Should be usually + or - 3cms of gestational age in weeks
e.g. At 32 weeks, a normal measurement would be 29 to 35 cms
What investigation would you do if you suspect the baby is large or small for dates?
Ultrasound scan
What measurements would you do on an ultrasound scan?
> Abdominal circumference
Femur length
Head circumference
What can cause a foetus to be small for date?
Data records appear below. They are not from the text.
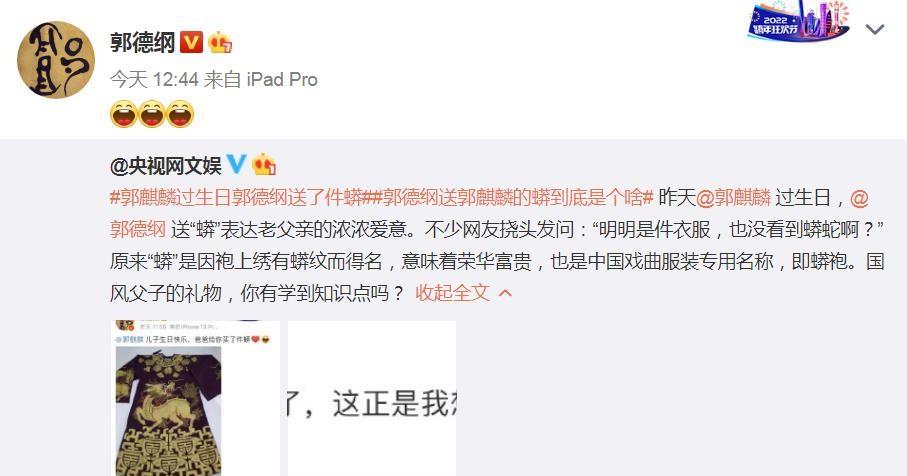
Task: Open hashtag #郭德纲送郭麒麟的蟒到底是个啥#
Action: point(508,198)
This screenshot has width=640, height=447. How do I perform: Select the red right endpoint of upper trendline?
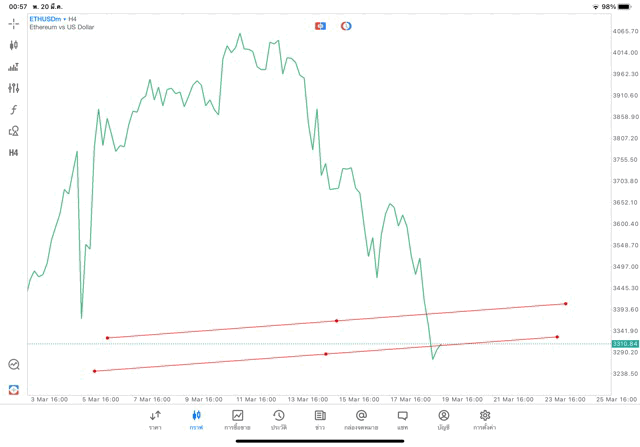566,304
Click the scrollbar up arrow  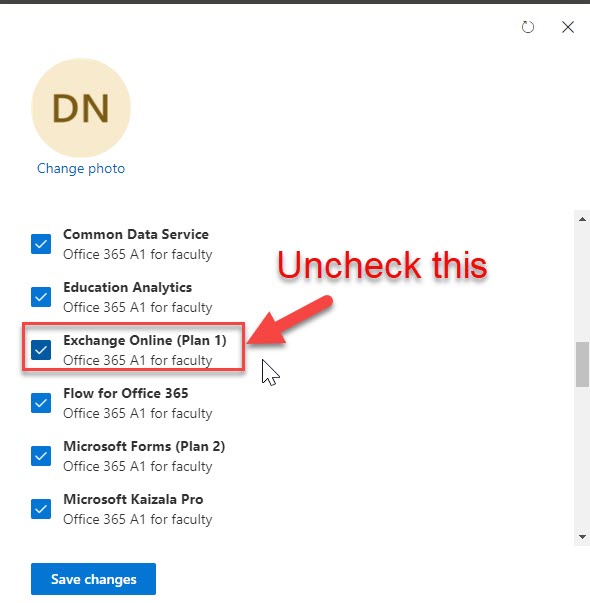582,219
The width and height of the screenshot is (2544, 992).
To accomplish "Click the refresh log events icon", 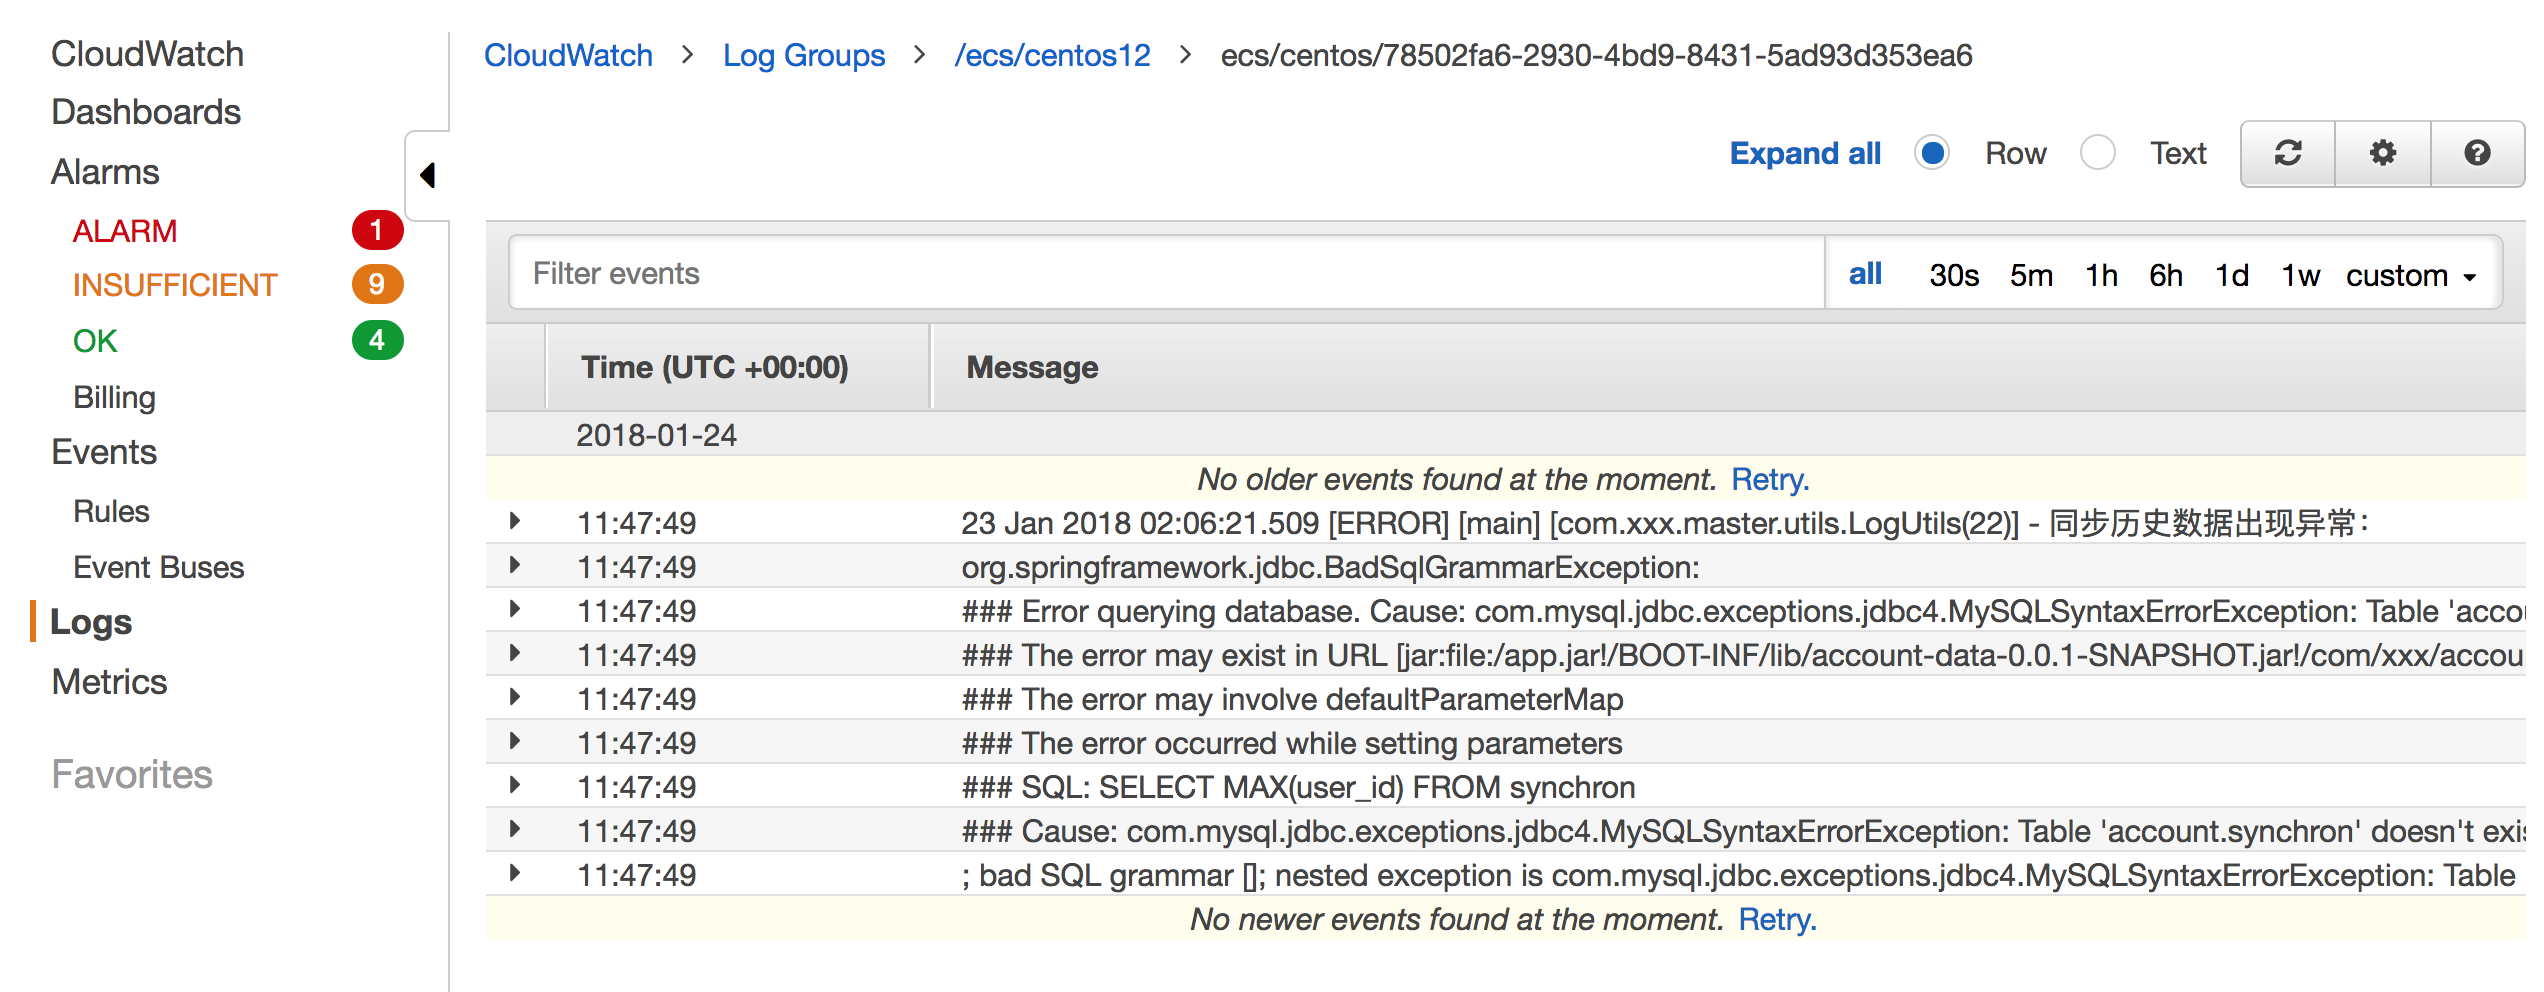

> Low BMI, maternal build > Age > Ethnicity, familial/ genetic > Social class > Smoking > Substance misuse > Alcohol use – fetal alcohol syndrome
> Maternal disease:
- Preeclampsia
- Chronic hypertension
- Severe asthma
- Autoimmune disorders eg SLE, antiphospholid syndrome
- Repeated antepartum haemorrhages
> Infections – Toxoplasma, CMV etc
> Fetal abnormality (eg gastroschisis), chromosomal abnormality like triploidy, Turners XO
What can cause a foetus to be large for date?
> Parity (multiparity)
> Ethinicity / familial / Genetic / social class
> Maternal diabetes
> Polyhydramnios:
- Maternal diabetes
- Fetal abnormality eg duodenal atresia, tracheo esophageal fistula
- Unexplained
> Multiple pregnancy
What tests would do to confirm fetal well being?
> Confirm good fetal movement
> Fetal Cardiotocograph (CTG)
> Good Doppler blood flow in umbilical artery on scan
What happens to mortality rates as there is an increase in number of babies in a multiple pregnancy e.g. twins, triplets etc?
Increases
What happens to cerebral palsy rates as there is an increase in number of babies in a multiple pregnancy e.g. twins, triplets etc?
Increases
What happens to average pregnancy length as there is an increase in number of babies in a multiple pregnancy e.g. twins, triplets etc?
Decreases
What happens to average birth weights as there is an increase in number of babies in a multiple pregnancy e.g. twins, triplets etc?
Decreases
What is chorionicity?
In a twin or multifetal pregnancy, the number of chorions in the placenta that supply blood and nourishment to the developing fetuses.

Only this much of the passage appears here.